A representative with the world's largest business federation was in Denver on Monday to decry H.R. 800, federal legislation that would give workers greater rights to unionize. At the meeting, business leaders were not only told to oppose the proposal by putting pressure on members of Congress, but they were also encouraged to make changes to state law.
Glenn Spencer, executive director of the U.S. Chamber of Commerce and former chief of staff at the U.S. Labor Department under the Bush administration, spoke at the offices of the Colorado Association of Commerce and Industry and warned of the "most radical rewrite of labor law in 70 years."
At issue is a measure called the Employee Free Choice Act, which would give workers the ability to choose how to organize a union, either by a secret election ballot or by a majority of the work force signing union cards.
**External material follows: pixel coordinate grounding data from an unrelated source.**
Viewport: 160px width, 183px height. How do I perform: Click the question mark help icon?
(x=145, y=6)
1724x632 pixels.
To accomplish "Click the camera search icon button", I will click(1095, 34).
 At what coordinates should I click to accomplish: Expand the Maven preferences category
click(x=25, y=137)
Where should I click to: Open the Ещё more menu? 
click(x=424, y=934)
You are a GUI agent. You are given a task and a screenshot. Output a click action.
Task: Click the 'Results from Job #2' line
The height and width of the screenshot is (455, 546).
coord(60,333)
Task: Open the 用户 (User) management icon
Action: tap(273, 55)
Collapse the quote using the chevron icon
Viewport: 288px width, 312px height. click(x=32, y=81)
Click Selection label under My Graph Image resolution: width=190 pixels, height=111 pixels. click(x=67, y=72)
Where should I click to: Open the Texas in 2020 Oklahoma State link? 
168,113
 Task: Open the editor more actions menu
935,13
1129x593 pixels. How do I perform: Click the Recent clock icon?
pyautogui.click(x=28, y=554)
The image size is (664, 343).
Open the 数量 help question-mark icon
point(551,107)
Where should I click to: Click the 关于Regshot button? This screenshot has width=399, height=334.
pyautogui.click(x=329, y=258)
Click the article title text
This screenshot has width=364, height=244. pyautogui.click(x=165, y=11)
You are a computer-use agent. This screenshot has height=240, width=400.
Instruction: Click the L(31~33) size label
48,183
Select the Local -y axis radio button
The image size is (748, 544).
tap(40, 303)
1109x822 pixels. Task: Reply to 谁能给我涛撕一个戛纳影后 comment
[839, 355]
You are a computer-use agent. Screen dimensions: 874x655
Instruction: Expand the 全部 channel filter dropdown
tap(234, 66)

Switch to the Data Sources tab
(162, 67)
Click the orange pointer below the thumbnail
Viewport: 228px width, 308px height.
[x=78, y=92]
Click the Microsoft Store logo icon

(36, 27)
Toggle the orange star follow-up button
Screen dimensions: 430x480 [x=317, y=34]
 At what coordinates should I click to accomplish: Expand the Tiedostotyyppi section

Currently, employers are the only ones who get to decide how a union is formed, usually opting for an election process where there is enough time before the vote to hire new employees or implement union busting tactics.
"Congress is actually planning on passing this law, and they will unless the public makes their voices heard to their public officials, specifically in the Senate," said Spencer, adding that "we'll probably put at least 10 million into it, maybe more if we have to."
Trying to pressure congressional members is not a new tactic for the chamber. During the 2008 elections the group spent approximately $100 million running ads against Democratic Senate candidates, including U.S. Sen. Mark Udall, for supporting the EFCA in the past. Because the ads were financed through nonprofit groups, the chamber was not required to disclose information on its contributors.
Another tactic being used to combat the possible passage of the EFCA is changing state law to force secret ballot elections. An organization called the Save Our Secret Ballot coalition, which includes a variety of businesses and local politicians, has been leading the way to initiate such change on a state-to-state basis. Bills have been proposed in the South Carolina Legislature, among others.
The EFCA does not get rid of the secret ballot. Instead it allows the work force to choose whether they want to hold an election to form a union. It is also doubtful that state laws would actually be able to override the federal legislation, which is set to be debated in Congress this year.
"Certainly I think those are good efforts," said Spencer. "Whether those efforts would in fact stand up to the federal preemption issue I don't know. Certainly we encourage states to continue passing those bills."
Although no changes to Colorado law are in the works at this time, Chuck Berry, a former Republican state lawmaker and president of the state commerce association, said his organization would lead the charge against the measure.
"Colorado is indeed the battleground on this issue," Berry said, noting that it will be important to pressure the U.S. Senate to deny the required 60-vote cloture for the proposal to pass - a number that the Democrats don't have, despite a current majority of 56 members - in order to kill what he called an "anti-business agenda by organized labor."
The most recent federal laws specifically regulating union organization are the Taft-Hartley Act and National Labor Relations Act. Both were enacted more than 60 years ago.